We asked Bu about cubic's rules feature, which lets teams encode their specific patterns and conventions.
"Rules help us reinforce patterns in the codebase," he explains. "Even when it's not a bug, rules help us stay consistent with how we write code."
This resonated with Resend's growth phase. As you add engineers, maintaining consistency becomes harder. The same feedback appears on PR after PR. Different reviewers explain the same patterns differently.
Now those patterns are captured once and applied consistently. It's how you scale engineering culture without endless repetition.
What Bu wants next
"We'd love a way to run cubic across the whole codebase, not just new diffs."
When we asked about improvements, Bu's wishlist was specific and practical.
"Performance on CI, getting the checks faster, would be a big improvement," he says. For a team shipping this frequently, every minute in the feedback loop matters.
He also wants broader coverage: "We'd love a way to run cubic across the whole codebase, not just new diffs. Trigger it across the entire repo and scan the whole codebase for issues."

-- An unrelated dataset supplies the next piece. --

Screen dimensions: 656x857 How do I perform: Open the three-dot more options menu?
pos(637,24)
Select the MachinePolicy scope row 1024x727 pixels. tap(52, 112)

That's the natural evolution. Once you trust a tool on new code, you want that same review on your existing codebase.
The bottom line for fast-shipping teams
Resend processes billions of emails for thousands of developers. They ship constantly because that's how they stay ahead. But that pace only works if you can maintain quality.
Bu and his team didn't adopt cubic to slow down and catch every possible issue. They adopted it to maintain confidence while moving at their natural speed.
"After the first couple of PRs, we knew that we didn't want to remove cubic," Bu reflects.
For teams that ship like Resend ships, that extra confidence before merging isn't a nice-to-have. It's how you keep quality high when stopping isn't an option.